─── TESTO DA LEGGERE
Claudio
SPOLETINI

Che ci faccio qui? – Bianca Pedace

Che ci faccio qui?

Nato come fotografo negli anni Ottanta, sotto l’egida di Luigi Ghirri e Franco Fontana, Claudio Spoletini ha poi affiancato, in una feconda alternanza mediale, la pittura alla fotografia. Il ciclo realizzato, con intenzioni site specific, per la VII Edizione di  FotoGrafia- Festival Internazionale di Roma,  dedicata al tema Vedere la normalità,  apre una nuova fase del suo lavoro, sollevandone già nel titolo, Che ci faccio qui?, le caratteristiche salienti. Il contrasto ironico tra l’antica pesa degli animali mandati al macello, nell’Ex-mattatoio -ora Città dell’Altra Economia-, e per di più nel contesto dell’antico Campo Boario, dunque in un sito di denso rimando alla civilizzazione forzata e violenta dell’allevamento e dei recinti, e l’evidente e liberatorio nomadismo delle fotografie, non potrebbe essere più radicale.

E’ il viaggio, infatti, la chiave di volta delle otto opere esposte: immagini urbane prevalentemente all’aperto, reperite nel corso di peregrinazioni in Europa e nel mondo lungo gli anni Novanta, elaborate ed edite in occasione della mostra. People on the move, dunque, nel duplice senso della mobilità del fotografo e dei soggetti fotografati: l’orizzonte permanente della mobilità planetaria, come la rapida mutevolezza dei mobili flussi metropolitani, è – sembra asserire Spoletini – la nostra normalità, mentre d’altro canto solo nella “patria elettiva” e temporanea del viaggiante l’occhio, libero da abitudini percettive e mentali, può “vedere la normalità”.  E’ il contesto nomadico (per antropologica definizione eccezionale, sebbene sempre più frequente) del viaggio a esplicitare paradossalmente una quotidianità altrimenti sottaciuta.
──────
─── MATERIALE FORNITO
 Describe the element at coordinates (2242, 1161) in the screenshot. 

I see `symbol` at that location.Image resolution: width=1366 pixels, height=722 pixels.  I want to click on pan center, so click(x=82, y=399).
──────
### COSE DA FARE
- 1) Secondo il testo su Claudio Spoletini, quante opere sono esposte nel ciclo "Che ci faccio qui?"?
- 2) Per favore, prosegui il testo su Claudio Spoletini partendo subito dopo la sua ultima frase.

### RISPOSTE PER COMPITO
- 1) Otto opere.

- 2)
Nel breve apologo scritto dall’autore per questa serie, la citazione parafrasata di Mallarmé – tutto il mondo è fatto per finire in una fotografia -  autorizza un prelievo totale e antigerarchico, alla cui legittimità consegue il reperimento talvolta casuale dell’immagine. Del resto il poeta francese, che scrive agli albori della modernità, e in una fase precoce della storia della fotografia, scopriva allora la nuova dimensione umana del vivere associati nelle metropoli (e a tutto ciò che caratterizza la città riferiamo quasi automaticamente il concetto di quotidianità), nella quale acquisiva nuova importanza la parola folla, mentre un processo non troppo diverso era operato in pittura (insieme a molto altro) dagli stessi Impressionisti. Dalla presenza contemporanea e aleatoria di molte persone negli stessi luoghi, intente a seguire i propri percorsi, ciascuno dei quali per l’altro imperscrutabile, nasce una combinatoria di possibili incroci, ognuno di per sé improbabile, uno solo verificato. Ne deriva una mistica del caso, ben esemplificata dalla fotografia in cui una tuba si colloca sopra la testa di un passante, sovrastata a sua volta dalla scritta Holders, ed estesa su scala planetaria, in tempi da sei gradi di separazione, dalla possibilità tecnologica dei viaggi intorno al globo e dalla diffusione di massa del turismo intercontinentale, che, allargando enormemente il novero delle possibilità,  rende in definitiva più eclatante un incontro fortuito. Il senso curioso dell’esplorazione, vitalista ma disilluso, conoscerà dunque un esito scettico sulla possibilità di dominare la vita e la sua quotidianità, nelle maglie della quale, tuttavia, la fotografia taglia un frammento di reale, privilegiandolo.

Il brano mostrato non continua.